Agência France-Presse
postado em 17/08/2018 16:37
Nova York, Estados Unidos - Uma exaustiva investigação que revelou que 300 padres católicos abusaram de pelo menos mil menores na Pensilvânia aumenta a pressão nos Estados Unidos para tornar mais rígidas as leis e aplicá-las aos líderes da Igreja que encobriram estes crimes durante décadas.
Dois dias depois da publicação do relatório, o Vaticano reagiu na quinta-feira, manifestando sentir "vergonha e dor", e assegurou que o papa está do lado das vítimas.
"As vítimas devem saber que o papa está do seu lado. Aqueles que sofreram são sua prioridade e a Igreja quer escutá-los para erradicar este trágico horror que destrói a vida dos inocentes", informou o Vaticano.
A investigação, a mais exaustiva já realizada nos Estados Unidos sobre o tema, destaca que o número de menores que sofreram abusos dos sacerdotes católicos "está nos milhares" na Pensilvânia. Mas a maioria dos crimes foi cometida há tanto tempo que prescreveu.

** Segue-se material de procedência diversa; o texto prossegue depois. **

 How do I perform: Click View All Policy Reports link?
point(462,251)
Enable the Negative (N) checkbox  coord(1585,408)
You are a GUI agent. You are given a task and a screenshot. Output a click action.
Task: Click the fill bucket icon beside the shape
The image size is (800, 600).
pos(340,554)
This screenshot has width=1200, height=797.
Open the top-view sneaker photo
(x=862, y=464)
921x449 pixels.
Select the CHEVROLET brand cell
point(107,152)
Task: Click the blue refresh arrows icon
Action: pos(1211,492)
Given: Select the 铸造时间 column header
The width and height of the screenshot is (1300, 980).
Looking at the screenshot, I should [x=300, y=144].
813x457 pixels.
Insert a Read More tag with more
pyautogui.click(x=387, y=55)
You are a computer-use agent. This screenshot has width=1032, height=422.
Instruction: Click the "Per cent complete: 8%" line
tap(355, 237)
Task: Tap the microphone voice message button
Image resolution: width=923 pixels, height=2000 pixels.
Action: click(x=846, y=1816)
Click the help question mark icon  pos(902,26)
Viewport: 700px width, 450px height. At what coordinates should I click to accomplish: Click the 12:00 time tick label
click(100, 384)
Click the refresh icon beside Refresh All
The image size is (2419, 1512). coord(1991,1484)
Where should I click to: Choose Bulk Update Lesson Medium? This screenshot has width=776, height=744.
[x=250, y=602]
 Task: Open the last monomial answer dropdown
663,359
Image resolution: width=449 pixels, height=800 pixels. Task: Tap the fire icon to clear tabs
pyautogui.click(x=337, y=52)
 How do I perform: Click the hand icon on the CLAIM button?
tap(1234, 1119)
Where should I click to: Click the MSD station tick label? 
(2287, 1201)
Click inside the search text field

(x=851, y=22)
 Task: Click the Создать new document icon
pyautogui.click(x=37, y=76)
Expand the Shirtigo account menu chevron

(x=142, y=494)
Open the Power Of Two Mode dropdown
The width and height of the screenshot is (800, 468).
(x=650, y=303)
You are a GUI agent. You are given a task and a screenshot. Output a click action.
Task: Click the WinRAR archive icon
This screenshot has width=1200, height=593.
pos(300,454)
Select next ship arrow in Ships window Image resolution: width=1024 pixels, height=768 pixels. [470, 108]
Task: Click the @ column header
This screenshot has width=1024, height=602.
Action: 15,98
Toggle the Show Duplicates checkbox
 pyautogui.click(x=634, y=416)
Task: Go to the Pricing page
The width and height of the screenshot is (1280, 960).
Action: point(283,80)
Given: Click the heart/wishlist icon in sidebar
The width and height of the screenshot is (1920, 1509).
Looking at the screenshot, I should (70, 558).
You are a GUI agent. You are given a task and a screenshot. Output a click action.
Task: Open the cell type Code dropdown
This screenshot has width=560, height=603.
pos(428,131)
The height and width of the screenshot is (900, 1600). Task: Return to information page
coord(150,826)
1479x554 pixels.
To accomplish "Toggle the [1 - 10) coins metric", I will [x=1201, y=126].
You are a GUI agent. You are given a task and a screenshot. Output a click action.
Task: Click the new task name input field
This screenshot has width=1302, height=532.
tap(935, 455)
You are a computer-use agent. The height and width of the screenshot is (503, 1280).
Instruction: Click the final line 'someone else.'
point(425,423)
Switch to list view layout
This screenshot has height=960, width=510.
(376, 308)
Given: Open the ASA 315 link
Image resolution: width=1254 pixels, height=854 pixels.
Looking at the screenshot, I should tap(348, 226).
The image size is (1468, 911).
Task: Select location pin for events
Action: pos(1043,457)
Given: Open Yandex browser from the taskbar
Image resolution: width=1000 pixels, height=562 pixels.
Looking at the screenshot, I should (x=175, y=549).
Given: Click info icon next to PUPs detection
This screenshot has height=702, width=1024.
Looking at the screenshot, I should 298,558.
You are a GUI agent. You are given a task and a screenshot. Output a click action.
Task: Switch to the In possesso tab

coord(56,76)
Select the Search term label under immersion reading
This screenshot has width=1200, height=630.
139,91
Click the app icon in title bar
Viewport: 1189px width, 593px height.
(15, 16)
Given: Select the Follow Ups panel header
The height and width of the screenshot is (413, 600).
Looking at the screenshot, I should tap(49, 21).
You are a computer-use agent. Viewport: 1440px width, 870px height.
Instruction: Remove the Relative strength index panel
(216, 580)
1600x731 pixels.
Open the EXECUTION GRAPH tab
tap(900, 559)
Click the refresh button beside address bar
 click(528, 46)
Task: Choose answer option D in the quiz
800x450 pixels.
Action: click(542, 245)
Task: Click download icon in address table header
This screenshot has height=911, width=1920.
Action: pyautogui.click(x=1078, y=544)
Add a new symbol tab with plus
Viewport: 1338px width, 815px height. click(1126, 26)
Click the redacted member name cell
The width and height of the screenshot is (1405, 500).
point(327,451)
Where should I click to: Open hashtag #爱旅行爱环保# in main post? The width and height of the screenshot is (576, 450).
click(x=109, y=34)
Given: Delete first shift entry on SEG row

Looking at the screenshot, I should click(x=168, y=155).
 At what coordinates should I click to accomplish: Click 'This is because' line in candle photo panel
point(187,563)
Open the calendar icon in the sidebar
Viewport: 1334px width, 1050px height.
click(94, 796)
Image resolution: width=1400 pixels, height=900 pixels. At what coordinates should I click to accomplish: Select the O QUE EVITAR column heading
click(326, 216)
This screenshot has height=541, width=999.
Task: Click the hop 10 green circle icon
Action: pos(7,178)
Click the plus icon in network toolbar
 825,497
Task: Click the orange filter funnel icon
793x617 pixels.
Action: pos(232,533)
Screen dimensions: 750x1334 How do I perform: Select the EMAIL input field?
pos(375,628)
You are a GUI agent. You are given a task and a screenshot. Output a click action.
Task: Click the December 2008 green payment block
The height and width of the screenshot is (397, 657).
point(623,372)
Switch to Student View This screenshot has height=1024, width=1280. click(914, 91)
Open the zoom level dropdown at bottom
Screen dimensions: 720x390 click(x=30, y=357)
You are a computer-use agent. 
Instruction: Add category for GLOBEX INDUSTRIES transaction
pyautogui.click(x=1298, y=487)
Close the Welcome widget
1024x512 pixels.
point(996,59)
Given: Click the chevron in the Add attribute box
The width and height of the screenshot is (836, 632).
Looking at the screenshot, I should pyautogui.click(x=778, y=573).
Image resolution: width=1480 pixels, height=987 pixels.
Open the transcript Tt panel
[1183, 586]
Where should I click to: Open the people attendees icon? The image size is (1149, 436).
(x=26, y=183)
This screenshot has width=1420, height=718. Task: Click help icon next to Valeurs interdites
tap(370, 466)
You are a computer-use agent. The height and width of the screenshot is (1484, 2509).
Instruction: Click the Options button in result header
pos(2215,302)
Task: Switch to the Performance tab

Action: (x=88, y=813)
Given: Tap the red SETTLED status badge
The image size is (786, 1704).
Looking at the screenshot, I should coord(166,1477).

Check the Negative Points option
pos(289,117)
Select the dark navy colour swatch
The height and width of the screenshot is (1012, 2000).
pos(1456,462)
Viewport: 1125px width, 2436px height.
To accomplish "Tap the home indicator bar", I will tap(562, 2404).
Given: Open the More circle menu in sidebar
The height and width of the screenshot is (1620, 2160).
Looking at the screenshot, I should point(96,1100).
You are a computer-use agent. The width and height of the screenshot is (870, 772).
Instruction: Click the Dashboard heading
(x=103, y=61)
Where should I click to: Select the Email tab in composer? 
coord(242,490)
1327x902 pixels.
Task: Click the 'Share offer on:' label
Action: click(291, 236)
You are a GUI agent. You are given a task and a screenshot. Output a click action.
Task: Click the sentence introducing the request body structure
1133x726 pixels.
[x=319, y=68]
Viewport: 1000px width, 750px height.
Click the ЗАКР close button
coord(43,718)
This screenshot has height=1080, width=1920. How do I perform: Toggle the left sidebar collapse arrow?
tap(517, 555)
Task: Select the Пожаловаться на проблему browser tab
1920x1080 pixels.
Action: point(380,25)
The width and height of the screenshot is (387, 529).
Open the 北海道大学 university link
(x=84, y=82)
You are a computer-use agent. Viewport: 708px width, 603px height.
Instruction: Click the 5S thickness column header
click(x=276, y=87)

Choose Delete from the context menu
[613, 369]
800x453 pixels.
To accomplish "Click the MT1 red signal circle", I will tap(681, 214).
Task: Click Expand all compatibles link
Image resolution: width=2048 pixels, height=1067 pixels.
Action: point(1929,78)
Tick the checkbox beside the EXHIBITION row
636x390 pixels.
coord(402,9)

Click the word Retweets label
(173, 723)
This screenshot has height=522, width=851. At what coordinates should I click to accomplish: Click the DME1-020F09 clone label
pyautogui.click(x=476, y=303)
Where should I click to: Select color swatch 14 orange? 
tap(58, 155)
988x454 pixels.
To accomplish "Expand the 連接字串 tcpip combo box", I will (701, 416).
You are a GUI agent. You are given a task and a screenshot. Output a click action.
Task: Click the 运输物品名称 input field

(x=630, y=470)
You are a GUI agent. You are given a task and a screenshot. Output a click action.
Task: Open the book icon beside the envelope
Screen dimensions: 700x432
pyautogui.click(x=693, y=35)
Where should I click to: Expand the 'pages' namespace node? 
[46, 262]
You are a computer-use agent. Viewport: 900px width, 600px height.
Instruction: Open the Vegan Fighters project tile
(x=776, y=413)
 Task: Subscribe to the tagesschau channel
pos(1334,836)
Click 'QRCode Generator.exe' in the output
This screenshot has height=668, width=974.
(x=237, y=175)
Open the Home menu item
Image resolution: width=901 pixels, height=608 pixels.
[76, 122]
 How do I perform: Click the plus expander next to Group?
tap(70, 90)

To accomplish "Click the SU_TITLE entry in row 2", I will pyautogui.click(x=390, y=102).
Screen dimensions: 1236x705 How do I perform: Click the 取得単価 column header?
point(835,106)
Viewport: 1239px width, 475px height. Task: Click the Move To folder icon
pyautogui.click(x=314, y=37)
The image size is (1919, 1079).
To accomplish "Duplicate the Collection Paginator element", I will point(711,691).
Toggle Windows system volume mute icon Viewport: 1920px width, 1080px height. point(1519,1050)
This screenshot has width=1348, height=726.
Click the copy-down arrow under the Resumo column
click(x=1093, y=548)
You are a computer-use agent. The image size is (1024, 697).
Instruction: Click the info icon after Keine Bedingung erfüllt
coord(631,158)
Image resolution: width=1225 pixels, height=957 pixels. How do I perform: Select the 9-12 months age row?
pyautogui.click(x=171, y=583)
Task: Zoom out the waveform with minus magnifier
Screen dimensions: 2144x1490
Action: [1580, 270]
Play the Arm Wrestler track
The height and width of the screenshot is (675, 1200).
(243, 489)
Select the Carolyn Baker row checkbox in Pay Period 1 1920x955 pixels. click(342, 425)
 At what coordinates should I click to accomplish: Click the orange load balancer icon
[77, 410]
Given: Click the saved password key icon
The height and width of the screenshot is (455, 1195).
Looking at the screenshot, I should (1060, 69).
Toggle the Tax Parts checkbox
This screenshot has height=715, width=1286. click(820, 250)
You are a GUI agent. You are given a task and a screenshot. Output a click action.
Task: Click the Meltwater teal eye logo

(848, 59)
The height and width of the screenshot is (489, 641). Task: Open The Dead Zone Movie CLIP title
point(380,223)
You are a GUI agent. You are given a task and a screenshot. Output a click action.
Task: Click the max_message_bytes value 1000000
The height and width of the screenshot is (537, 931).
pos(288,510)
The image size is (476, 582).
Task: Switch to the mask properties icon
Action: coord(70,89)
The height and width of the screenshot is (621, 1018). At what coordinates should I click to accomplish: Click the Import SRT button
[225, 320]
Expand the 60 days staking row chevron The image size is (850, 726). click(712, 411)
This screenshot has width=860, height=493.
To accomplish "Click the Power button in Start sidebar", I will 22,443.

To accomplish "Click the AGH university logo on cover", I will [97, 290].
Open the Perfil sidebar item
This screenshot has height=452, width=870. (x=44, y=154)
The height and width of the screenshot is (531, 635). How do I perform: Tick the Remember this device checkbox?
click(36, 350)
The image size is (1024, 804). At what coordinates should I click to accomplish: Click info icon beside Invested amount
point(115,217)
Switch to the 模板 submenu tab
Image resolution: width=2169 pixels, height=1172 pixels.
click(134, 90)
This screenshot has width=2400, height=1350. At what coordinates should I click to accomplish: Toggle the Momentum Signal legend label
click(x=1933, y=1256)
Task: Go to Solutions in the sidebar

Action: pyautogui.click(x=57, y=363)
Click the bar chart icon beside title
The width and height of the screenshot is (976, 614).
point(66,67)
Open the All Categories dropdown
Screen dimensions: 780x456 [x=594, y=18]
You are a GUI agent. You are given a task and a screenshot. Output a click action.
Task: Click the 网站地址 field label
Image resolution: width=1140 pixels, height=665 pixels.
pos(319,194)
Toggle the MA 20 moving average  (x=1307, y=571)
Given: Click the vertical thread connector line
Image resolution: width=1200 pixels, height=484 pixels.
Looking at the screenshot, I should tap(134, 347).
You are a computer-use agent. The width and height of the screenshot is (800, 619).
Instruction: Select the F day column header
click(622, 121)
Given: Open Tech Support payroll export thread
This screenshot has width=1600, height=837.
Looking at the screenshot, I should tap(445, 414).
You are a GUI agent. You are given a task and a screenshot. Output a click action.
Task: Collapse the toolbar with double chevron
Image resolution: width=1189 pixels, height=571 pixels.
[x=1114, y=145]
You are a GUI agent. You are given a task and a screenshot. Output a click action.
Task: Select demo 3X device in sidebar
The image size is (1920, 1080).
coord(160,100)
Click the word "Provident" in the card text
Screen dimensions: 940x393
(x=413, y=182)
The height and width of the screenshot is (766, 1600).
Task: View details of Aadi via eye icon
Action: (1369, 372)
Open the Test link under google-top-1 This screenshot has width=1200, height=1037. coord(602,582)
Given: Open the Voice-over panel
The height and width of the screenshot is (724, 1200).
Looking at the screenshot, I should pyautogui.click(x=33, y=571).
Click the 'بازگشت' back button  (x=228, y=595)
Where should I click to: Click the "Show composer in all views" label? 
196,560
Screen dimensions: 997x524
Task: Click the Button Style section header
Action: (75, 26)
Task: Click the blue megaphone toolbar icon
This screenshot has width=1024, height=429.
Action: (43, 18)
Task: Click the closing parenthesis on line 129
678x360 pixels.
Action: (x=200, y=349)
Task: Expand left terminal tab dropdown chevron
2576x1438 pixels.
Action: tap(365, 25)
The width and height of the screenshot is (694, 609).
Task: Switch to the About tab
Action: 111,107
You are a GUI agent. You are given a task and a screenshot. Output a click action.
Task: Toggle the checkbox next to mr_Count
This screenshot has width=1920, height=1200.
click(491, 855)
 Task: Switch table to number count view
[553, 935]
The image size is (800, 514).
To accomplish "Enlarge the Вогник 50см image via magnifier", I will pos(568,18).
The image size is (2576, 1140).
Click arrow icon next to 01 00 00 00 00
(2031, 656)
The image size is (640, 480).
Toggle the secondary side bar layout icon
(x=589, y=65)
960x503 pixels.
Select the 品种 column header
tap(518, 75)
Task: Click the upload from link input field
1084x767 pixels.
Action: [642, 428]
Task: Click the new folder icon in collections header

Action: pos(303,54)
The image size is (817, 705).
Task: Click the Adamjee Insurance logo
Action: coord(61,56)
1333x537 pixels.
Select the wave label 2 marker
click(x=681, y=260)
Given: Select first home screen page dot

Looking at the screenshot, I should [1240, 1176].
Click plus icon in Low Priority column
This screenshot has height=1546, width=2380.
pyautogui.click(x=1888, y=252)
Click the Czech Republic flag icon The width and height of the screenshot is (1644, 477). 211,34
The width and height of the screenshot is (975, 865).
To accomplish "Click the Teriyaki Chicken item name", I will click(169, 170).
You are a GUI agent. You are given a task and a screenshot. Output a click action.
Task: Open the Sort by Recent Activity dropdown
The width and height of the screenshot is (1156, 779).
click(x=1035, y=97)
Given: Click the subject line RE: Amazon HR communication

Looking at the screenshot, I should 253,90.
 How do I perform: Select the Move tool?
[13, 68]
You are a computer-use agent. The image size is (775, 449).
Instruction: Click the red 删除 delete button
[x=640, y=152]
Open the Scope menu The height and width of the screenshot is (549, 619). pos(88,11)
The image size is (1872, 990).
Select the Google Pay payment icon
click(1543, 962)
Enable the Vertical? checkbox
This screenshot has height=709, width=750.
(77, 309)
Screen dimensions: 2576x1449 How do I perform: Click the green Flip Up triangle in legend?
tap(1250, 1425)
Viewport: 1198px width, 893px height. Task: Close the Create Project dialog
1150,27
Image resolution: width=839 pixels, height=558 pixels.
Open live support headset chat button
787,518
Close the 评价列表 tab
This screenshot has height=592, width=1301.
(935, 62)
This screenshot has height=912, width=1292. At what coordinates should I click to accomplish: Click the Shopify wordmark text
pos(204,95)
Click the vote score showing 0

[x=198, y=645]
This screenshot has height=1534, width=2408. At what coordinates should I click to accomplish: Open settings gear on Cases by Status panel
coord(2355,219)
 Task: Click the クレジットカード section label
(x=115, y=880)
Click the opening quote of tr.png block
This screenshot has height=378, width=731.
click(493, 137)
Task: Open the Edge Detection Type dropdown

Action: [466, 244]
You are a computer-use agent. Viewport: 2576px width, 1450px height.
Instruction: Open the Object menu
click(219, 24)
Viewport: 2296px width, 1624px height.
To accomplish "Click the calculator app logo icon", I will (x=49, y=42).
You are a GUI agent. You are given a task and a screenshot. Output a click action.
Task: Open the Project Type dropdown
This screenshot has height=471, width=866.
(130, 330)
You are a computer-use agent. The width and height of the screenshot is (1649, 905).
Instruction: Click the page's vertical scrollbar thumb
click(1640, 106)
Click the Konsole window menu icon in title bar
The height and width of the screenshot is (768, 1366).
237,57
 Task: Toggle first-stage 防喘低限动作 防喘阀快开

Para evitar novos abusos, o informe recomenda endurecer as leis para obrigar a liderança da Igreja a reportar os crimes, eliminar o limite de tempo máximo para denunciar todos os casos de abuso sexual de menores e prorrogar o prazo para que as vítimas possam exigir indenizações.
Punição para os acobertadores
"Espero que como resultado do informe, a liderança da Igreja católica comece a estudar a sério a forma de responsabilizar os bispos, que não cometiam abusos, mas transferiam os padres abusadores" de uma diocese para outra, disse à AFP Lisa Fullam, professora de Teologia Moral da Universidade de Santa Clara, na Califórnia.
[SAIBAMAIS]Nem do Vaticano, nem dos Estados Unidos, "a Igreja Católica geriu de forma adequada o tema dos bispos que acobertavam os abusos", avaliou.
A chamada "Carta de Dallas", aprovada pelos bispos católicos americanos em 2002, após vir à tona o escândalo de abuso sexual de menores por parte de sacerdotes em Boston, foi um avanço para tentar disciplinar os abusadores. Mas só se aplica aos sacerdotes, não aos bispos.
A lei deveria "ser aplicada muito claramente" aos casos de encobrimento, avalia Leon Podles, autor do livro "Sacrilege: Sexual Abuse in the Catholic Church" (Sacrilégio: abuso sexual na Igreja católica, em tradução literal).
Durante a investigação para seu livro, descobriu que muitas vezes os padres abusadores da costa leste eram transferidos para paróquias no oeste do país com fiéis hispânicos ou de origem indígena, por exemplo no Texas, no Novo México ou na Califórnia, "porque as crianças não teriam palavras para descrever o que lhes estava ocorrendo".
Mais tempo para as vítimas
Michael Moreland, professor de lei e religião da Universidade de Villanova, instituição católica na Pensilvânia, acredita que "haverá novos esforços em vários estados, inclusive na Pensilvânia, para implementar mudanças no máximo tempo fixado" para denunciar abusos sexuais de menores.
O legislador do estado da Pensilvânia Mark Rozzi, que foi violentado por um sacerdote quando tinha 13 anos, disse à AFP que "a primeira parte era chegar à verdade e a segunda parte é fazer justiça e conseguir uma mudança dramática na lei que fixa um prazo máximo para apresentar acusações após a ofensa".
Rozzi deseja eliminar completamente este prazo para todas as pessoas que sofreram abusos quando eram menores de idade, e mudar a lei para que as vítimas possam apresentar uma ação civil nos dois anos posteriores à entrada em vigor da legislação, sem importar quando o abuso aconteceu.
A Promotoria chilena investiga 158 sacerdotes e laicos da Igreja católica por praticar ou encobrir o abuso sexual de 266 vítimas desde 1960, inclusive 178 meninos, meninas e adolescentes.
Em recente visita ao Chile, o papa Francisco primeiro defendeu publicamente um bispo acusado de encobrir os abusos de um sacerdote amigo. Mas logo voltou atrás e ordenou uma investigação.
Em maio, os bispos chilenos apresentaram em bloco sua renúncia ao papa no Vaticano, que só aceitou a de cinco, quatro deles acusados de acobertamento.
Entre 5.700 e 10.000 sacerdotes católicos foram denunciados por assédio sexual nos Estados Unidos, mas só dois de centenas foram julgados, condenados e sentenciados por seus crimes, segundo a ONG Bishop Accountability.
"Este é um problema de toda a Igreja, nunca foi um problema só de Boston", concluiu Fullam. "Não é um problema local, é nacional, é mundial, e a diferença é quanto cada lugar foi exposto".